Task data:
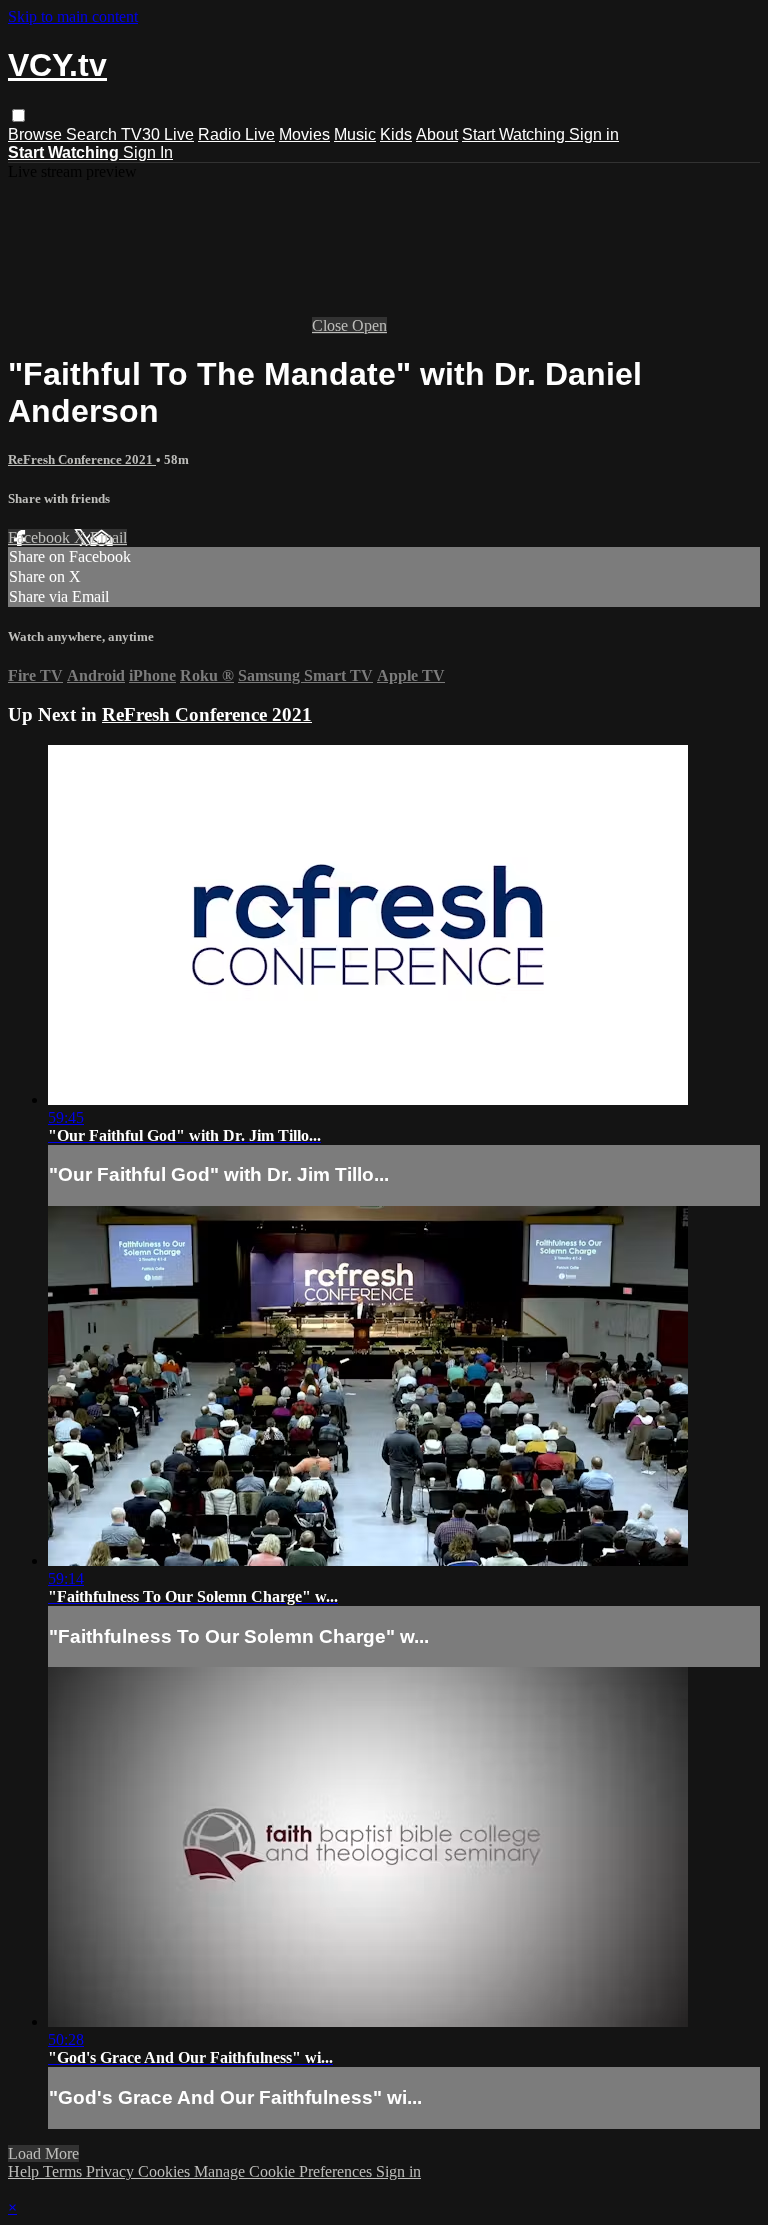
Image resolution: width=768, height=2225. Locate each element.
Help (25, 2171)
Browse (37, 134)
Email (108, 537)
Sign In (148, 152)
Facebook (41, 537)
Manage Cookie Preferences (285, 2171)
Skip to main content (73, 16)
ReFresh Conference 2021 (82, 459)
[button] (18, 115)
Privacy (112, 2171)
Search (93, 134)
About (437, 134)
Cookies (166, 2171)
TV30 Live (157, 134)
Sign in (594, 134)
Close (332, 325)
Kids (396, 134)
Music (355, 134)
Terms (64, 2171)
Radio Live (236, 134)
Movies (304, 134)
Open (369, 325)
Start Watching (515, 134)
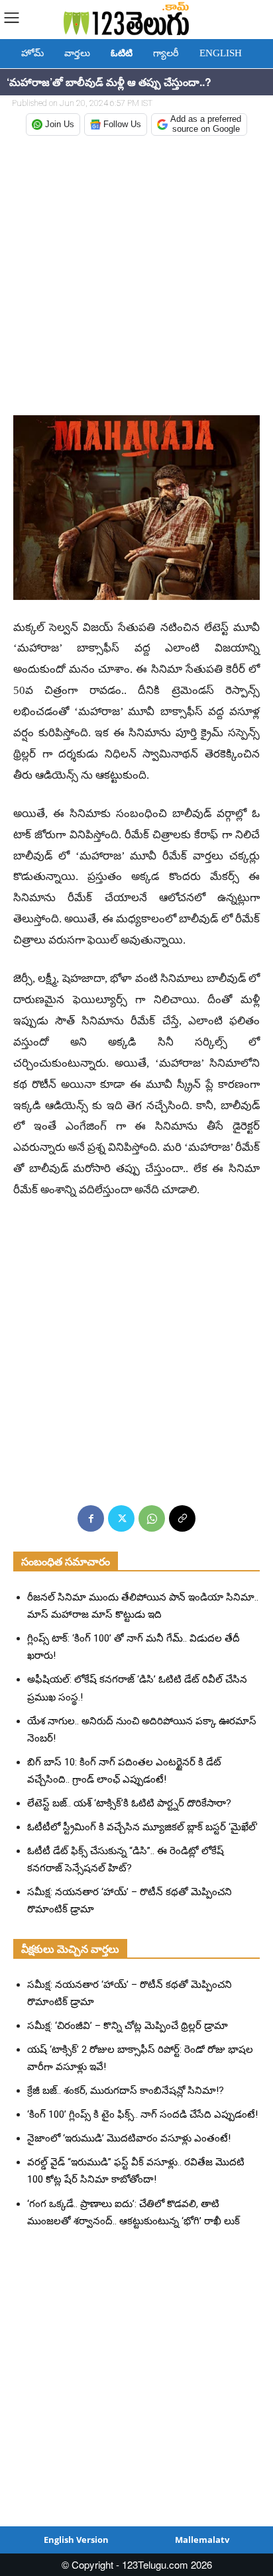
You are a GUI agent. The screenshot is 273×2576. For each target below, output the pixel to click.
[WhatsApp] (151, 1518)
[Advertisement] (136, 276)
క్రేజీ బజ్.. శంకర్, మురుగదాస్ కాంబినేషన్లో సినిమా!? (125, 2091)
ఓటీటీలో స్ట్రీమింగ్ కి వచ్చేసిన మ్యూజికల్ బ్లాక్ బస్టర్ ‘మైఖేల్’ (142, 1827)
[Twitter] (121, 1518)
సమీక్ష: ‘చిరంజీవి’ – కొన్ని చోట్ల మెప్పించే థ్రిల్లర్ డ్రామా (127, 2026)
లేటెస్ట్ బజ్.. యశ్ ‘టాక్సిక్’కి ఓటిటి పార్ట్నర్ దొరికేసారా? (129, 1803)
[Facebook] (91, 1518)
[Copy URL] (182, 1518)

Activity: For the records above, tally the lines holding the word "each". Answer with the number only.

Reply to the task: 2